Les achats se sont parfois faits de façon groupée, un acquéreur ayant empoché neuf plaques. Car des entreprises se créent: elles sont 104 à s'être annoncées, sans compter 10 «diffuseurs de course», ces plate-formes qui mettent en contact clients et chauffeurs sans forcément posséder de parc automobile propre, à l'image d'Uber. La loi accompagne ainsi l'émergence de nouveaux acteurs qui, s'ils ne répondent pas aux caractéristiques du taxi, sont catalogués comme des VTC (véhicules de transport avec chauffeur, c'est-à-dire des limousines payées au forfait).

Une concurrence accrue et contrôlée

«Les nouvelles sociétés comme Uber doivent entrer dans un cadre, prône Pierre Maudet. L'élargissement de l'offre est bénéfique pour les clients. L'image de la ville passe aussi par la carte postale que sont (ou pas...) les taxis. On sent une amélioration qualitative et il faut en remercier les chauffeurs de taxi, même s'ils y ont été amenés par une concurrence renforcée.»

Une concurrence qui est aussi contrôlée. Les taxes que paient les taxis (1400 francs par an pour leur usage accru du domaine public) permettent de financer une surveillance plus serrée, avec du personnel étatique supplémentaire. «Il faut de vingt à trente minutes pour contrôler un véhicule», indique le major Patrick Pulh, chef de la police routière, qui promet un bilan du volet répressif pour la fin du premier trimestre. Pour apaiser la situation à l'aéroport, l'entrée des taxis y est désormais gardée par une barrière qui ne se lève que pour les ayants-droits, moyennant paiement. Une mesure rendue possible par le fait qu'on se trouve sur un terrain privé.

Des litiges en cours

Quid des agissements de sous-traitants d'Uber, dénoncés en décembre par le syndicat Unia? S'agissant de salaires non versés ou de charges sociales retenues, ils sont examinés sous l'angle du travail, annonce le département de la sécurité et de l'économie qui chapeaute justement aussi l'inspection des relations de travail.

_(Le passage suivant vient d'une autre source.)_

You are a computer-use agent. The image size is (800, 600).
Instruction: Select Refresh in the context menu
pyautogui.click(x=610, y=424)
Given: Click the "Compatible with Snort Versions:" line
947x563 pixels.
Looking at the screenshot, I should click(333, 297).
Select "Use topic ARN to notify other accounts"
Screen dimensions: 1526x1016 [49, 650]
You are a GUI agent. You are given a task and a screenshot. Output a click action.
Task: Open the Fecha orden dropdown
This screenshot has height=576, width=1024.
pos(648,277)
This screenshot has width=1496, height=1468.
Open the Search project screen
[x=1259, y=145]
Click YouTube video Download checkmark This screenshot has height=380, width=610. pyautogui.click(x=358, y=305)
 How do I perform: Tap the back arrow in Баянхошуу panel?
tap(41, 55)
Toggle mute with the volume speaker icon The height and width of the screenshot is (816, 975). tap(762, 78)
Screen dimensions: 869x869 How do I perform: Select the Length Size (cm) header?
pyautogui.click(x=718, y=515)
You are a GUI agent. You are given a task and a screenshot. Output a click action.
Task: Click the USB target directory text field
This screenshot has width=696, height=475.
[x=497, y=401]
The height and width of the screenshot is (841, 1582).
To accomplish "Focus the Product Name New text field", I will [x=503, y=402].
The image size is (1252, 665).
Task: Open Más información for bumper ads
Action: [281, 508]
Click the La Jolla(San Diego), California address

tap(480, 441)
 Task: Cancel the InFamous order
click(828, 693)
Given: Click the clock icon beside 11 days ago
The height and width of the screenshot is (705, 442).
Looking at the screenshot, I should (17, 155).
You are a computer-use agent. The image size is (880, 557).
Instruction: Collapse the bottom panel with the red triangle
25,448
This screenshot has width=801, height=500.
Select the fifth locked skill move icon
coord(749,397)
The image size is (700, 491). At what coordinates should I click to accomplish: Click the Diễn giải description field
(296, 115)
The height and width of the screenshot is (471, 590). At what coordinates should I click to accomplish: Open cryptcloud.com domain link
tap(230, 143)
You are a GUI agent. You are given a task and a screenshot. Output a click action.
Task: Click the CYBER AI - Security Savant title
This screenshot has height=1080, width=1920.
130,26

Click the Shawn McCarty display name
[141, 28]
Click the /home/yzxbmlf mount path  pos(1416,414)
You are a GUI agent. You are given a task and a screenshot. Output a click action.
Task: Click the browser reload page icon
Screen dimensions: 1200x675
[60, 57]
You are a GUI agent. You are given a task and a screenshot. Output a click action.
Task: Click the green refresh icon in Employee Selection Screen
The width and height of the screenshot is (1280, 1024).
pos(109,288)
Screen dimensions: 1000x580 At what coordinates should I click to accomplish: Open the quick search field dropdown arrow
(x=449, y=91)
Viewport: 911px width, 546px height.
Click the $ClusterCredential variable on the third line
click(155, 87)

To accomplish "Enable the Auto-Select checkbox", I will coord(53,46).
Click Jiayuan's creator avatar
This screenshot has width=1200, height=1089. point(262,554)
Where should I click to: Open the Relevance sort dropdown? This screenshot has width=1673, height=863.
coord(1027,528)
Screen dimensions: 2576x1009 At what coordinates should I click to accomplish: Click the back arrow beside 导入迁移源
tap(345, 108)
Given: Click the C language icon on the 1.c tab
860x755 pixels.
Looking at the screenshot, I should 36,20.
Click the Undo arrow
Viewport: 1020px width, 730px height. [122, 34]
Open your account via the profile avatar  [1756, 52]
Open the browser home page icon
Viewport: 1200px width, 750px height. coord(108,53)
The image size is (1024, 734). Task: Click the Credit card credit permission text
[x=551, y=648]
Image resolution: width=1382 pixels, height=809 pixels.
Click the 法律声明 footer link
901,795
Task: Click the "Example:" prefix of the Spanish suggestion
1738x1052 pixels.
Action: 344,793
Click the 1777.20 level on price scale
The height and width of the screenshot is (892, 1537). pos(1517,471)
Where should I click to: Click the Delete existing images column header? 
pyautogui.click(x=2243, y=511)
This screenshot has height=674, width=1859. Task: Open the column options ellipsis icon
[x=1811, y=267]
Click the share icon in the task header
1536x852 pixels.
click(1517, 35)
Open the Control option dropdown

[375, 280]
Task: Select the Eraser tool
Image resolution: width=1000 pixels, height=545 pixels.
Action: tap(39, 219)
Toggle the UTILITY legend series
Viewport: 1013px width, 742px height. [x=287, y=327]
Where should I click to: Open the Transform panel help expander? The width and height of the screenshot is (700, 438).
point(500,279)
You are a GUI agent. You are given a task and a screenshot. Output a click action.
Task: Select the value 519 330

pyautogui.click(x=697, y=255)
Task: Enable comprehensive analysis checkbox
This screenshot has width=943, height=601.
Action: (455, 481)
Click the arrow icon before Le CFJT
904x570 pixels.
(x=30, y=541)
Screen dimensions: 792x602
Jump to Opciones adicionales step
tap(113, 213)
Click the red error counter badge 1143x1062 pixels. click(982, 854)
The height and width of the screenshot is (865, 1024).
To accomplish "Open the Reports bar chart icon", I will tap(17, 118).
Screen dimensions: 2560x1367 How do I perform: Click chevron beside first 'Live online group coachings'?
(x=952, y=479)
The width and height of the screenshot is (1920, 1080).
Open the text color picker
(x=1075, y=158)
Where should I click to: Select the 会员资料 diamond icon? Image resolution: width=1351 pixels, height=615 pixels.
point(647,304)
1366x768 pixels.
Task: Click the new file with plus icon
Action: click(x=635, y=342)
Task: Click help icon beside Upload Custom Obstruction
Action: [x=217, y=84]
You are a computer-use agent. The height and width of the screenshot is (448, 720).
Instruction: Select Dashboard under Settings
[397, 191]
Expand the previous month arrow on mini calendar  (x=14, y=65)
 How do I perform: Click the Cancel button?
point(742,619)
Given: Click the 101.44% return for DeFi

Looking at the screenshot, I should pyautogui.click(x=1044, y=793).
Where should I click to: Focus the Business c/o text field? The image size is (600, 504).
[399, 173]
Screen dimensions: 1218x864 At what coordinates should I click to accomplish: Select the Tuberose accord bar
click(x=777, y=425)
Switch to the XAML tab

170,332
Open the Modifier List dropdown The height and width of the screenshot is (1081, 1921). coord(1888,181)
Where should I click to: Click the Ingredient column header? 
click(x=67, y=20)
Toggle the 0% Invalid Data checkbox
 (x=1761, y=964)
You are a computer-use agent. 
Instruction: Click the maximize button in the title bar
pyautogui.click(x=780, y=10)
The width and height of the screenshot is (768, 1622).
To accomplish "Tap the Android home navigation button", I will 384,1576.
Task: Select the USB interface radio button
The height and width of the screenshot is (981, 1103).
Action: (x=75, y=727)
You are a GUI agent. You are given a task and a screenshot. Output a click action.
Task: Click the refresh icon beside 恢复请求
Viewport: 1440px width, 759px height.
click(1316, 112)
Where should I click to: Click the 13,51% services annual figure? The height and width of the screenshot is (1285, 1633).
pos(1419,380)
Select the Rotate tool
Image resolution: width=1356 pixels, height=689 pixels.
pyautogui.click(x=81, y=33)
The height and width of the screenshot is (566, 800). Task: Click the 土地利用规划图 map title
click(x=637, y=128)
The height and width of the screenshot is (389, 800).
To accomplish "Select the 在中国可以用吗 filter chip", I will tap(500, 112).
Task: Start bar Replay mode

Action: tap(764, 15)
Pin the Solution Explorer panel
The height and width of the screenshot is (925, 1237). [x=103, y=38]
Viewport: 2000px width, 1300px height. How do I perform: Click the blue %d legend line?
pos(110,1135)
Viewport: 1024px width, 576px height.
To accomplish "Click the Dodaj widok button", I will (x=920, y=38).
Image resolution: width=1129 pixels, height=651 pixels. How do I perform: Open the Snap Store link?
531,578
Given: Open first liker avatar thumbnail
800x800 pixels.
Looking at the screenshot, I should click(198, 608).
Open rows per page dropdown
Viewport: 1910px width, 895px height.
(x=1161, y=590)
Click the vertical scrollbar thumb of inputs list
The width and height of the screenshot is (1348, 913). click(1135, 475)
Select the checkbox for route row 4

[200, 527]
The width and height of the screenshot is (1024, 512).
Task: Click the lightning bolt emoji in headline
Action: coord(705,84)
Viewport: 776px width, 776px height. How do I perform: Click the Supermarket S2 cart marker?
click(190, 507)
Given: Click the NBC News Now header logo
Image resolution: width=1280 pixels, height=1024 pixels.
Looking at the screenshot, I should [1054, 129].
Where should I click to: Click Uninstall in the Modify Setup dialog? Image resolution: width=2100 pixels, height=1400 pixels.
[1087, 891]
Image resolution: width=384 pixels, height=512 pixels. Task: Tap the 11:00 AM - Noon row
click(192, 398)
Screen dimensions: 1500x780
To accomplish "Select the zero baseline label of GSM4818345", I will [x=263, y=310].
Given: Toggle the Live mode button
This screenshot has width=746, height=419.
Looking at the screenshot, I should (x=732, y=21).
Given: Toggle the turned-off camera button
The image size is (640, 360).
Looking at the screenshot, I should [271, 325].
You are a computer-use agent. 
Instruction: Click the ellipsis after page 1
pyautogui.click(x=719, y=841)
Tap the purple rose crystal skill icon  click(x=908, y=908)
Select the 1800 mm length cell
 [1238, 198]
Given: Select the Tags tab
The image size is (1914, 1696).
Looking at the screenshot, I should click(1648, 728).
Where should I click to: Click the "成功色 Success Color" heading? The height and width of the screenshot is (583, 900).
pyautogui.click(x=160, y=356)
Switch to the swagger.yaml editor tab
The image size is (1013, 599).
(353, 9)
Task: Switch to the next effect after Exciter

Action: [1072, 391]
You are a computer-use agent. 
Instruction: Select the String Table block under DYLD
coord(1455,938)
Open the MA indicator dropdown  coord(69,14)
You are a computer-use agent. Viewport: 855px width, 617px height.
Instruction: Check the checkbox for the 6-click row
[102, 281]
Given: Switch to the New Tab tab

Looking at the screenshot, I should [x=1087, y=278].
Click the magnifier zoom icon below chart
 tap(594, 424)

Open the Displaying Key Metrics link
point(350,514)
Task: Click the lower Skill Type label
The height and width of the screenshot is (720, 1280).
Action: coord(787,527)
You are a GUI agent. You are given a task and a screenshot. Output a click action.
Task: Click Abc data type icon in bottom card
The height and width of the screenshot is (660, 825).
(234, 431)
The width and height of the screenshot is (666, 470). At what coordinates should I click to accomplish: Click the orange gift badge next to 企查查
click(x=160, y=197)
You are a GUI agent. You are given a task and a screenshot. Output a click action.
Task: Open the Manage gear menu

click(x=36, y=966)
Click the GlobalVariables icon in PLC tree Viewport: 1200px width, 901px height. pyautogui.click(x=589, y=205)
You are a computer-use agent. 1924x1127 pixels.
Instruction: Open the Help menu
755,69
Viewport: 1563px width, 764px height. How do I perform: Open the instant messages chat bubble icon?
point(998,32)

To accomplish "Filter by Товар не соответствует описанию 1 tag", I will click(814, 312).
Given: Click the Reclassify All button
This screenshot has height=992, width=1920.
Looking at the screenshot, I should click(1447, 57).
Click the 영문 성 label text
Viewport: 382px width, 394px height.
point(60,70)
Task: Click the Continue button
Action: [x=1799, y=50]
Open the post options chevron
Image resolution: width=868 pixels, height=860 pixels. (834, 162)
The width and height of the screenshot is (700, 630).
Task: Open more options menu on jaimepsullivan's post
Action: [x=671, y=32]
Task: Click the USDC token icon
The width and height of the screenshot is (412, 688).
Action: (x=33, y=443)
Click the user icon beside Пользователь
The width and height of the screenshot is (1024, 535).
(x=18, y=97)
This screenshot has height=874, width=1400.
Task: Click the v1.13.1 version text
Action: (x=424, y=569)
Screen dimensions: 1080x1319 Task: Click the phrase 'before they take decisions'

L'autre litige en cours concerne les véhicules immatriculés en terre vaudoise et pratiquant dans le canton. Si le département estime que seules des voitures genevoises devraient assurer des dessertes internes, la messe sera réglée par la justice dont on attend encore l'arrêt.

Enfin, une retouche à la loi pourrait être prochainement adoptée par le parlement, où deux projets ad hoc sont en cours d'examen (procédant du PS et du MCG). Il s'agirait d'autoriser les taxis à emprunter les voies de bus qui leur sont ouvertes en tout temps, et non pas seulement quand ils transportent un client. Pierre Maudet annonce qu'il soutiendra cette modification. (TDG)

Créé: 16.01.2018, 15h11

Taxiphone satisfait

«C'est une excellente mesure, ce serait impossible autrement!» C'est par ces mots que Cédric Bouchard applaudit le projet de revoir à la baisse le numérus clausus s'appliquant aux taxis. «L'offre de transport est pléthorique, argue le président-directeur de la centrale Taxiphone. Maintenant que les anciens taxis bleus ont rejoint les jaunes et peuvent aussi accéder aux stations, on y attend parfois jusqu'à 50 minutes. Il en faut des plus grandes et des plus nombreuses. On ne peut pas augmenter le nombre de taxis sans accroître l'espace qui leur est donné.»

Le responsable est par ailleurs satisfait du nouveau logo, présenté ce matin, qui distinguera les véhicules répondant aux caractéristiques du taxi, toutes entreprises confondues (voir ci-dessous). Une première version avait été vivement rejetée par la profession qui la jugeait affreuse.